● Your objective
Each entry below must be given again word for word, with no pictures.

● Data for this exercise
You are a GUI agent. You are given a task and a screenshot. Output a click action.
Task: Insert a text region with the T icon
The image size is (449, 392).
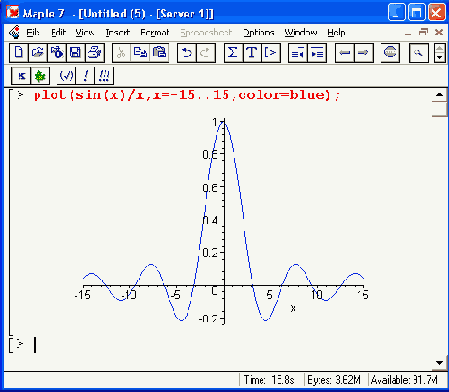click(252, 53)
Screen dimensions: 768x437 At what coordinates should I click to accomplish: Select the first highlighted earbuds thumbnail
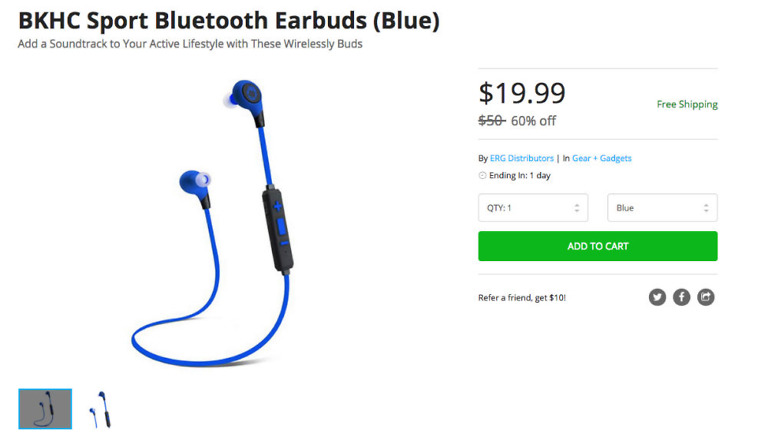click(45, 409)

● Result for this task
You are a GUI agent. You are given a task and a screenshot. Output a click action.
Task: Insert a text region with the T icon
The image size is (449, 392).
click(252, 53)
Screen dimensions: 768x437 At what coordinates should I click to accomplish: Select the first highlighted earbuds thumbnail
click(45, 409)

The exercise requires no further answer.